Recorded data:
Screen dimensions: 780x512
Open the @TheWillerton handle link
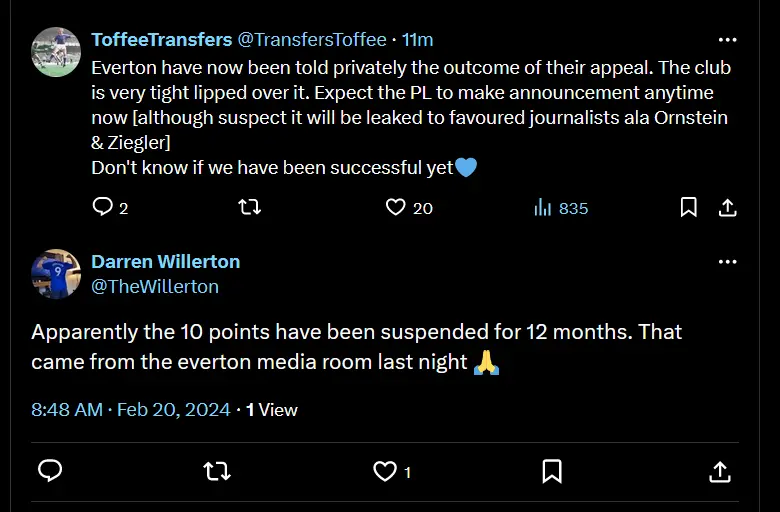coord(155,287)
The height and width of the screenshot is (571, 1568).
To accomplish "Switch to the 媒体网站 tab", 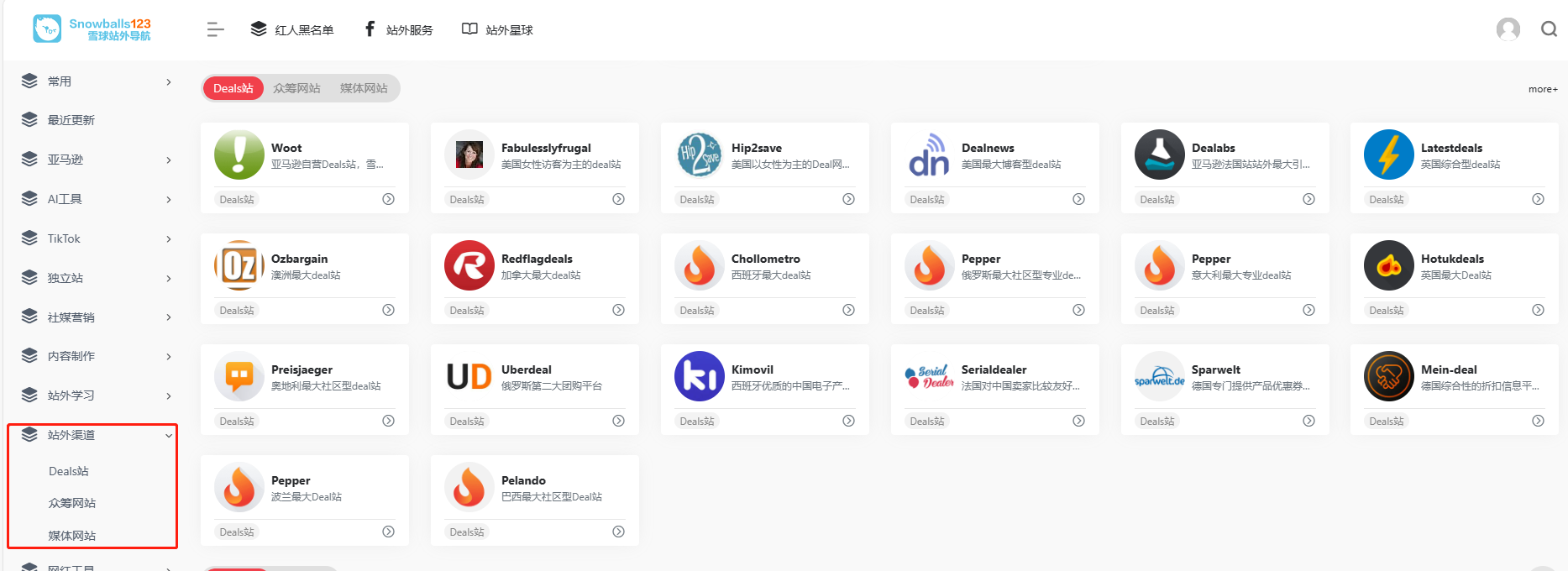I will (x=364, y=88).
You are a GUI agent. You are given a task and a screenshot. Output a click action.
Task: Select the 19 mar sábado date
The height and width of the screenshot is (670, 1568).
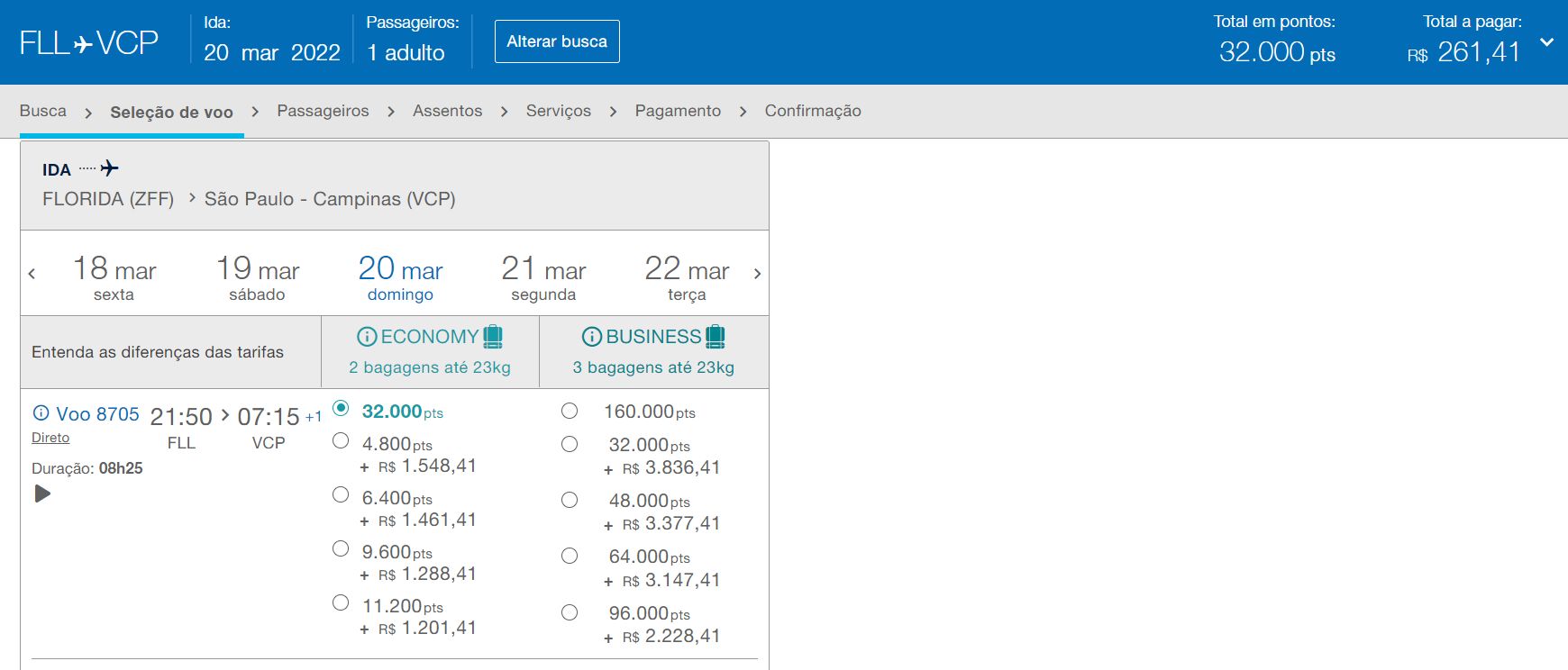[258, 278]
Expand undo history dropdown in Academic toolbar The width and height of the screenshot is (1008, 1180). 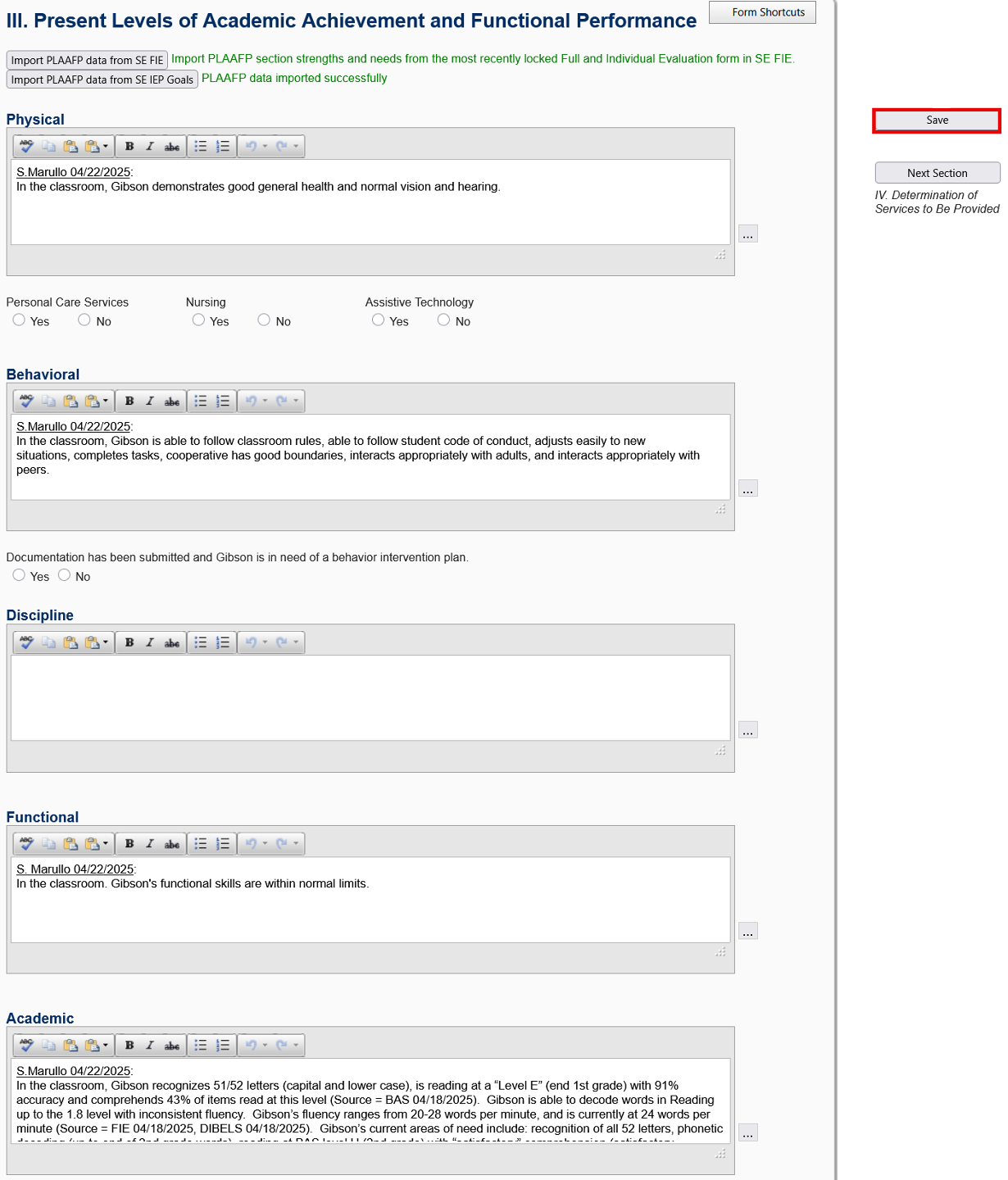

### ABOUT THIS EXERCISE:
Once you find the line that contains "Task: Select the 19 mar sábado date", give it again along with every later line through the end of the data, word for word, minus the pictures.

### EXERCISE ANSWER:
Task: Select the 19 mar sábado date
The height and width of the screenshot is (670, 1568).
[258, 278]
Expand undo history dropdown in Academic toolbar The width and height of the screenshot is (1008, 1180). 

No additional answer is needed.